But just because executives make a lot of money doesn’t mean people want the government to step in. In fact, a majority of Americans oppose the idea of regulating CEO pay.
Despite this, government regularly seeks to cut executive compensation. From the 1930sthrough the present, the government has tried various methods to cap executive pay. Right now, companies are furiously working to prepare for a new rule, issued under Dodd-Frank, that requires public companies to disclose the ratio of their CEO’s pay to that of their average employee.
But none of these efforts has been successful. Take the Clinton administration’s attempt in 1993, for example. A new provision of the tax code offered favorable tax treatment to incentive-based pay for compensation over $1 million a year. Intended to curb what the administration viewed as “excessive” executive pay, the rule instead resulted in huge increases. Because they qualify as incentive-based, corporate boards began pouring stock options into their executives’ portfolios.
The rollout of the rule was followed shortly by a huge boom in the stock market as the dot-com craze exploded in the late 1990s. The result was a massive uptick in executive compensation — not exactly the intent behind the rule.
Modern rules to curb CEO and executive pay are just as counterproductive. One rule, a creation of the massive post-crisis legislation known as Dodd-Frank, requires public companies to disclose the ratio between their CEO’s pay and that of their average employee. Regulators seem to think that if companies must disclose that the CEO makes hundreds of times the amount an average employee makes, that should nudge companies toward lowering CEO pay.
Except that’s not what’s happening. The final rule was issued in 2015, with a January 2017 implementation date. But since 2015 a majority of the 200 companies with highest CEO compensation have increased pay in that time.
This rule is ineffective and should be repealed. A new report just released by the Treasury Department explicitly recommends just that. But since the rule was mandated by Dodd-Frank, Treasury lacks the authority to make this change. It will require action by Congress.

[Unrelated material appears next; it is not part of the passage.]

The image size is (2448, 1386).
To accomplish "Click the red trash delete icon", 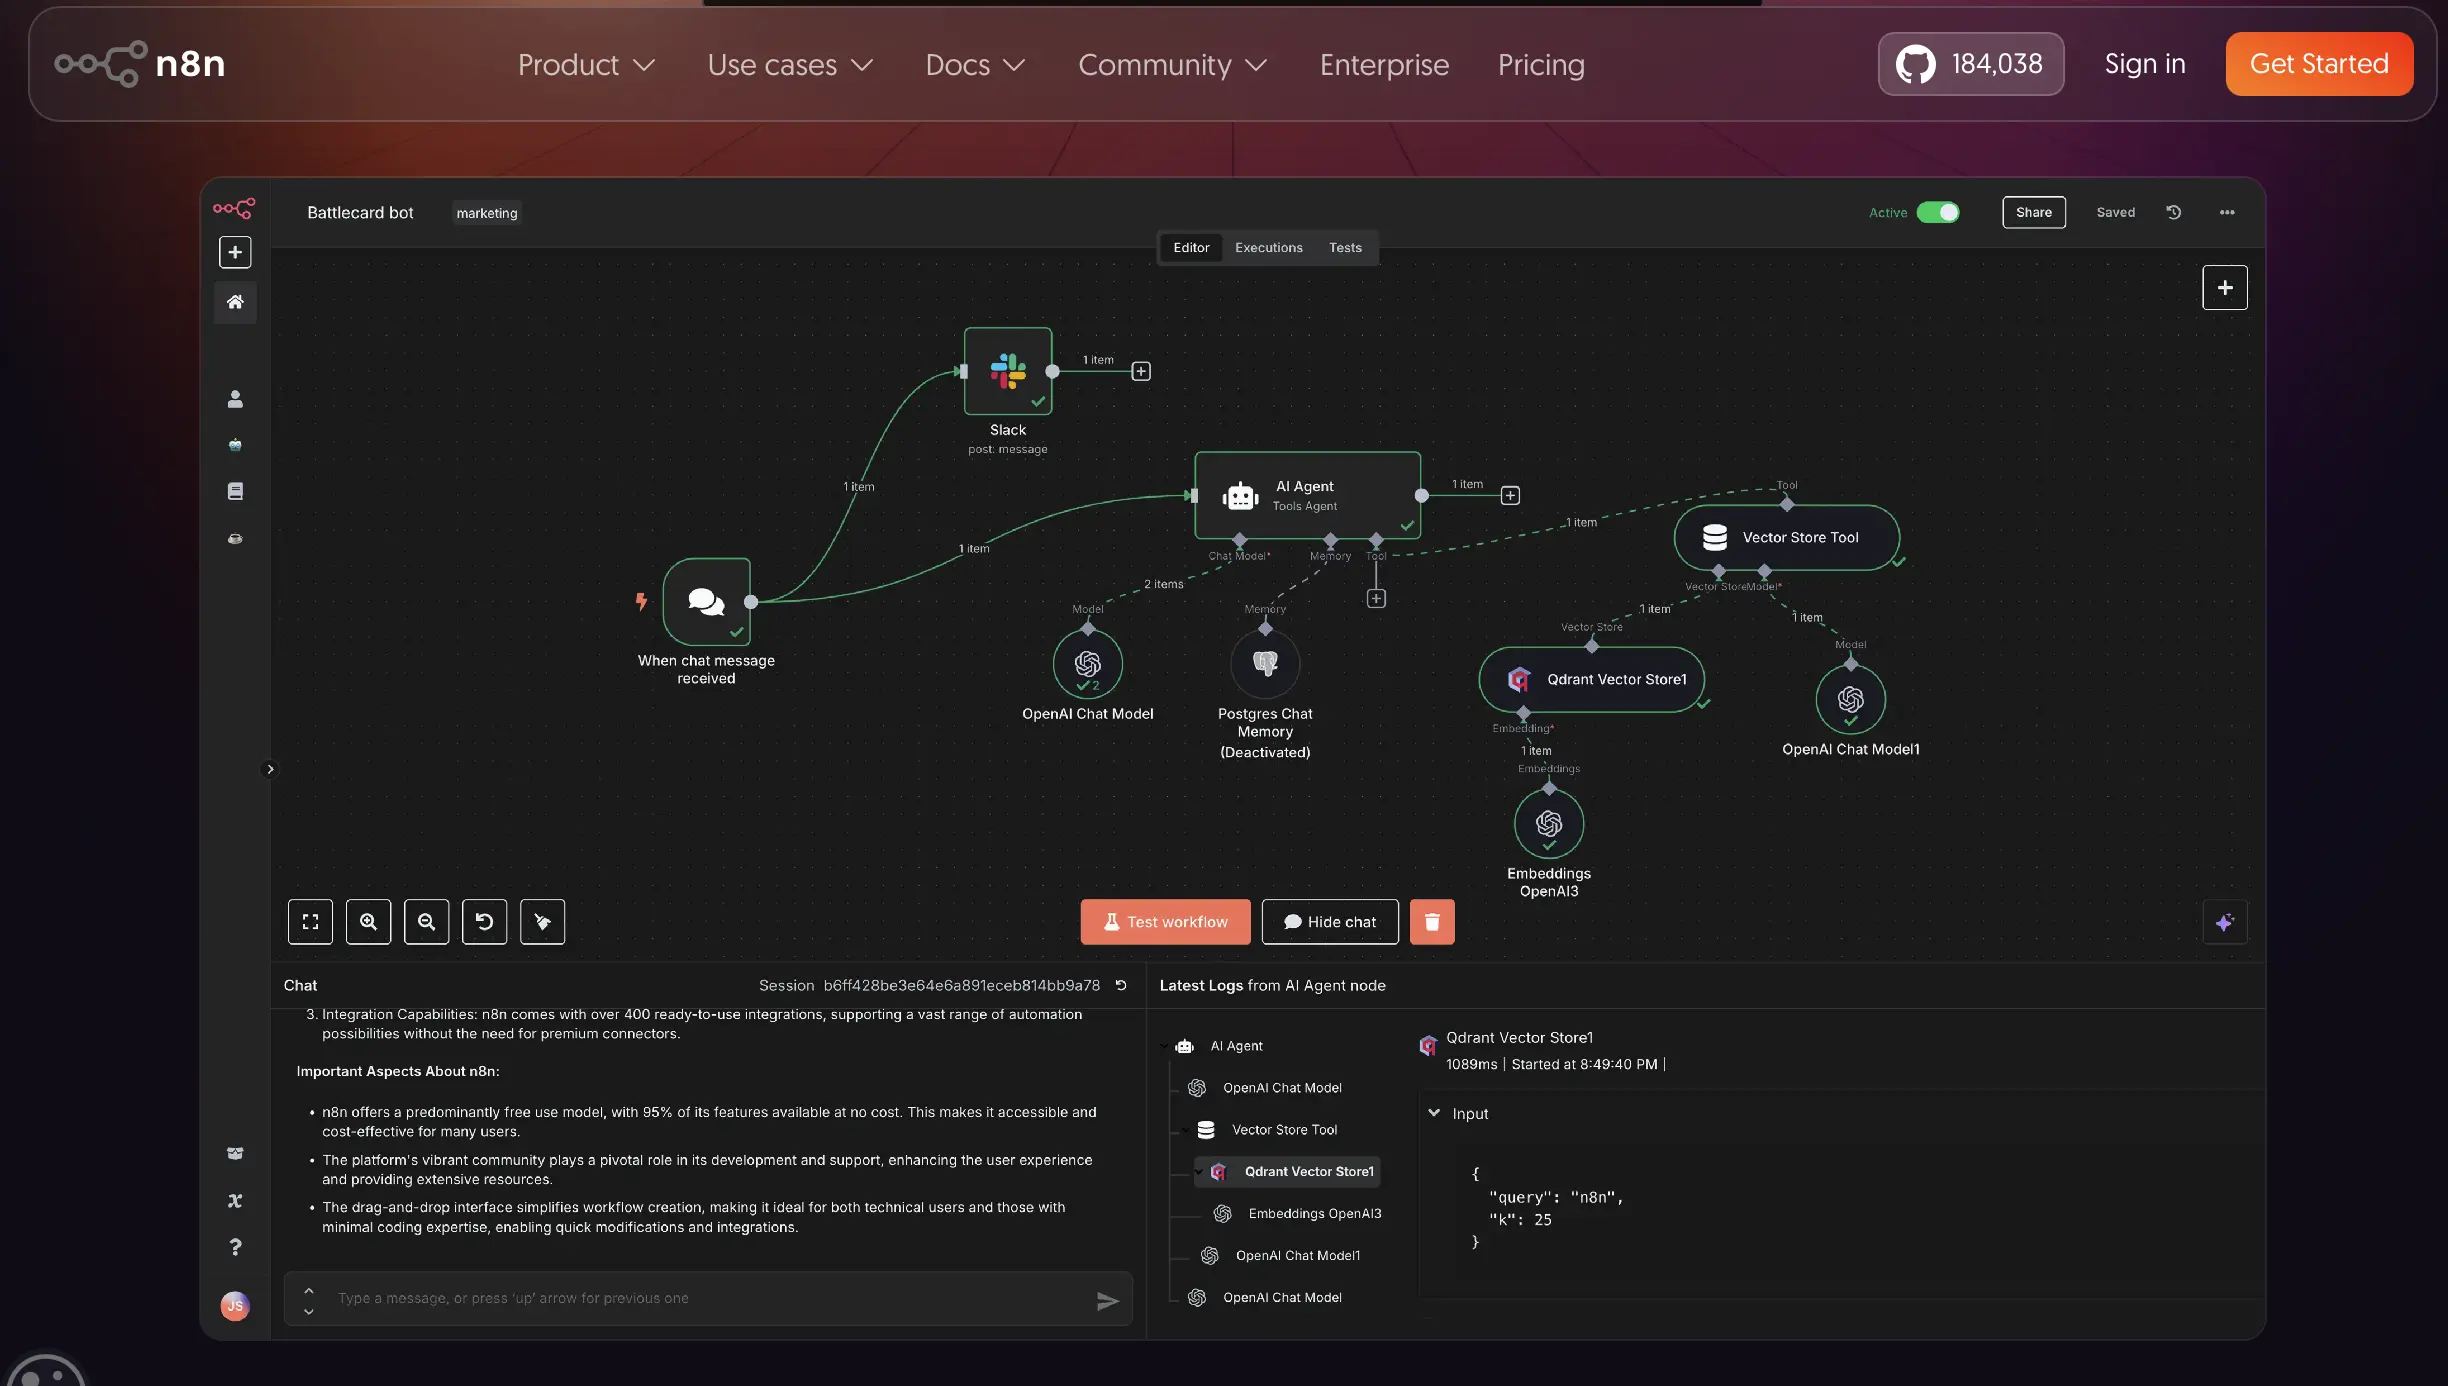I will (x=1431, y=921).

And Congress should address this, because government-issued CEO pay caps are at odds with the American people. A new national poll just released by the Cato Institute in collaboration with YouGov found that even though 73% of Americans think CEOs are overpaid, most still think the government should not be allowed to regulate CEO salaries. And 62% agree that government regulation of business usually does more harm than good. A whopping 74% say that regulations often fail to have their intended effect.

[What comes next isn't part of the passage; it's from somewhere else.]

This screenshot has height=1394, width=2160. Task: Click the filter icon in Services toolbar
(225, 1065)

But there may be more to the poll’s results than simply a belief that the government won’t get it right. Overall, Americans seem unconcerned about some people making a lot of money, as long as they aren’t hurting anyone. A majority said that banks and financial institutions should be allowed to make as much money as they can so long as they don’t mislead their customers. And when asked to prioritize goals for financial regulators, only 12% said ensuring banks and financial institutions don’t make too much profit should be a top priority; most people placed protecting consumers from fraud as a top goal.
These findings should surprise policymakers and others who view corporate executives as fundamentally different from other highly paid workers in entertainment and sports. After all, no serious attempts have been made to regulate the pay of Hollywood actors.
It turns out the general public does think those actors and sport stars are overpaid. Seventy percent think that famous actors are overpaid, 72% think NFL players are, and 74% think that NBA players are, about the same number who said that CEOs are overpaid. But despite this belief, Americans overwhelmingly feel that government should not regulate these salaries either. Sixty-nine percent said that government should not be allowed to regulate NBA players’ salaries and 70% said it should not be allowed to regulate famous actors’.
Government should not attempt to regulate executive pay — or anyone’s for that matter — even when that pay seems excessive. There are other mechanisms for policing compensation.
Equifax, for example, has announced it is considering clawing back former CEO Richard Smith’s pay and that many of its executives will also suffer financial losses for their missteps. Public companies are required to disclose compensation for their top managers. A board’s poor decisions will be subject to market review as investors decide whether to buy or sell the company’s stock. It’s too bad government itself doesn’t seem to recognize this.